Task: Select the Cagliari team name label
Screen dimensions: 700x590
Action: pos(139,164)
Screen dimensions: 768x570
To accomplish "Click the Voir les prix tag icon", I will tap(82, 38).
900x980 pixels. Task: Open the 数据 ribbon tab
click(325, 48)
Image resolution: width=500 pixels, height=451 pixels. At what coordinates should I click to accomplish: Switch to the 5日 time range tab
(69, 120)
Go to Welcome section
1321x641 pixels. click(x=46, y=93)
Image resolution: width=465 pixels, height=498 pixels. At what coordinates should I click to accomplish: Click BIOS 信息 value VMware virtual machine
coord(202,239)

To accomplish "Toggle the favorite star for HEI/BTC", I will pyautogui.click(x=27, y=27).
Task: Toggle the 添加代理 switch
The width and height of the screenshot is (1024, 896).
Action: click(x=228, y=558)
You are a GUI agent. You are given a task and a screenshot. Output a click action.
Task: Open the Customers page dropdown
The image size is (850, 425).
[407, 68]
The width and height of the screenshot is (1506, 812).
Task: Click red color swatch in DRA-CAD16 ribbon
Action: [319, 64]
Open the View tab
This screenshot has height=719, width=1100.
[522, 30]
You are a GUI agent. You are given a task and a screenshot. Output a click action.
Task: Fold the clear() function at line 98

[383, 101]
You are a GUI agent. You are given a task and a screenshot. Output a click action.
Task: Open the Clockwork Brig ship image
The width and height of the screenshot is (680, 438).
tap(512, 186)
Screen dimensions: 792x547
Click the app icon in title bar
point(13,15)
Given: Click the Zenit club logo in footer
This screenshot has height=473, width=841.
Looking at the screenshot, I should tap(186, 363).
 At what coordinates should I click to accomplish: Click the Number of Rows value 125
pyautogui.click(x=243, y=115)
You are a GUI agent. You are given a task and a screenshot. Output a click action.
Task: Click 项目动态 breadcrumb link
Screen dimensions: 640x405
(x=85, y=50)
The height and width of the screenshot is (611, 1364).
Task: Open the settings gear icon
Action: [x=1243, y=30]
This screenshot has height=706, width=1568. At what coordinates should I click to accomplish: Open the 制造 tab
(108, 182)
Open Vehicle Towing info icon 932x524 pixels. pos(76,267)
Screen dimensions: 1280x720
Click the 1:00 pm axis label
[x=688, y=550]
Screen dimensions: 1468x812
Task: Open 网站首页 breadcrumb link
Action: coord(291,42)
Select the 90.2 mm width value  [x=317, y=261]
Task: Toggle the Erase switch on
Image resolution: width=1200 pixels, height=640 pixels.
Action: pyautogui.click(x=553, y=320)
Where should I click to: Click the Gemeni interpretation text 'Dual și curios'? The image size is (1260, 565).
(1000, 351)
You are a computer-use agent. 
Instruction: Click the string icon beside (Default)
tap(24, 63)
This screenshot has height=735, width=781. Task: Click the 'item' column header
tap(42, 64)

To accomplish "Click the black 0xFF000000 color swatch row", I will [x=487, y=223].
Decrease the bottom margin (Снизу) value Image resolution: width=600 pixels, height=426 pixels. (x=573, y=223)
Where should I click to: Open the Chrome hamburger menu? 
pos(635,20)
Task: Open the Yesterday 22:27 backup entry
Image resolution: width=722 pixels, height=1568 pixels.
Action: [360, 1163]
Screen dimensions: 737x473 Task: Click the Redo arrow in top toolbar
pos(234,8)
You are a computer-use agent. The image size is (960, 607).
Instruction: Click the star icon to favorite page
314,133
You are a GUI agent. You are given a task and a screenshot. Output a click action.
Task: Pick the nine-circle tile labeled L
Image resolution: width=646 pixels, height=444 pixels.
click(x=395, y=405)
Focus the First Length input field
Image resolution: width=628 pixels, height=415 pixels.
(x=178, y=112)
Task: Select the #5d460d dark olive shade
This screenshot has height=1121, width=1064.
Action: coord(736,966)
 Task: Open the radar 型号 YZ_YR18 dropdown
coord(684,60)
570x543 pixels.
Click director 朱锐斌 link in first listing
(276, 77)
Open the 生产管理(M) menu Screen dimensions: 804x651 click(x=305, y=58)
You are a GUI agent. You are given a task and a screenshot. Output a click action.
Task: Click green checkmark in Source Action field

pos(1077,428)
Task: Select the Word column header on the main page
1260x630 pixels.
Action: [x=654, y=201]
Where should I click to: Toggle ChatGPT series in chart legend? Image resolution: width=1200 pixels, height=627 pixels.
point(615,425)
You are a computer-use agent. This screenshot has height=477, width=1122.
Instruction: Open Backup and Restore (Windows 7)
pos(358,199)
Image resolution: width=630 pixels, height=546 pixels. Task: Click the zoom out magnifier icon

━━━━━━━━━━━━━━━━━━━━━━━━━━━━━━

> **TASK INSTRUCTIONS**:
Retrieve all lines from the data that contain the string "will".

> **EXERCISE ANSWER**:
To accomplish "Click the Voir les prix tag icon", I will tap(82, 38).
To accomplish "Toggle the favorite star for HEI/BTC", I will pyautogui.click(x=27, y=27).
To accomplish "Click the black 0xFF000000 color swatch row", I will [x=487, y=223].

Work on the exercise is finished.